== EXERCISE ==
Copy out the entire news report about the vandalized Trudeau family crypt word for word.
-------- TEXT EXCERPT
A woman in the tiny farming community of Saint-Rémi, Quebec, south of Montreal visited the local cemetery Saturday and received a rude shock. Graffitied on former Canadian Prime Minister Pierre Eliott Trudeau’s family crypt were “FLQ“, the initials of the Front de libération du Québec and the French words for “traitor” and “bastard” in black spray-paint.

“It’s very sad,” said Pierre Sauriol, whose organization maintains the graveyard. “He made errors and good decisions like everyone, but he was one of the prime ministers of Canada, and he should rest in peace.”

Trudeau, who served as Canada’s prime minister from 1968-79 and again in 1980-84, was a controversial figure in the history of Quebec.

During the FLQ crisis in October 1970, Trudeau invoked the War Measures Act after a British diplomat, James Cross and a provincial cabinet minister, Pierre Laporte were kidnapped, leading to arrests of any individuals the police thought to be separatists, and to their detentions without bail. Laporte was later strangled to death by the FLQ.

Trudeau, who died in September 2000, is entombed in the grey-stone mausoleum with his parents and 11 other family members.
----------------
-------- INFORMATION SUPPLIED
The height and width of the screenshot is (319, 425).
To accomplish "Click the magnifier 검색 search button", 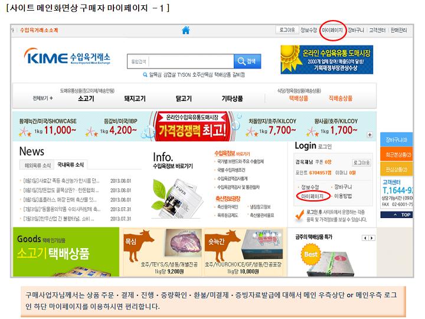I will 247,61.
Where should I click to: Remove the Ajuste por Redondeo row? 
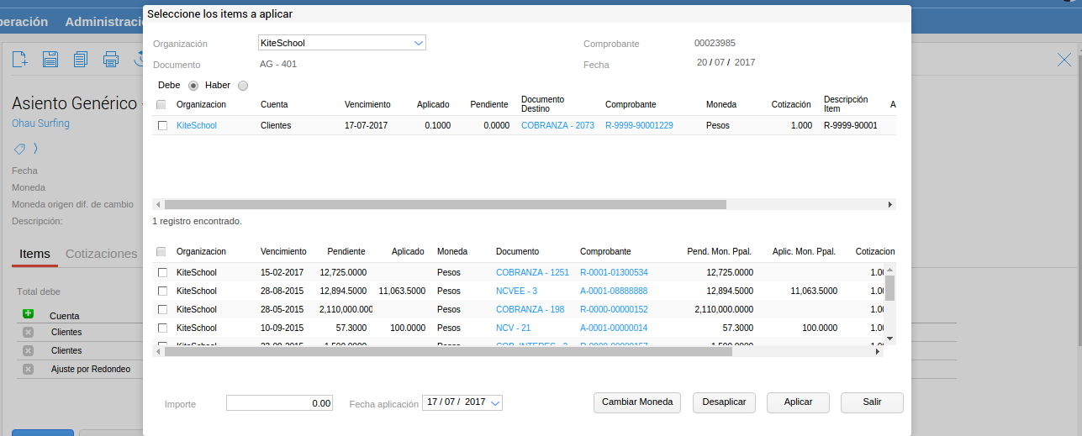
----------------
== TASK ANSWER ==
A woman in the tiny farming community of Saint-Rémi, Quebec, south of Montreal visited the local cemetery Saturday and received a rude shock. Graffitied on former Canadian Prime Minister Pierre Eliott Trudeau’s family crypt were “FLQ“, the initials of the Front de libération du Québec and the French words for “traitor” and “bastard” in black spray-paint.

“It’s very sad,” said Pierre Sauriol, whose organization maintains the graveyard. “He made errors and good decisions like everyone, but he was one of the prime ministers of Canada, and he should rest in peace.”

Trudeau, who served as Canada’s prime minister from 1968-79 and again in 1980-84, was a controversial figure in the history of Quebec.

During the FLQ crisis in October 1970, Trudeau invoked the War Measures Act after a British diplomat, James Cross and a provincial cabinet minister, Pierre Laporte were kidnapped, leading to arrests of any individuals the police thought to be separatists, and to their detentions without bail. Laporte was later strangled to death by the FLQ.

Trudeau, who died in September 2000, is entombed in the grey-stone mausoleum with his parents and 11 other family members.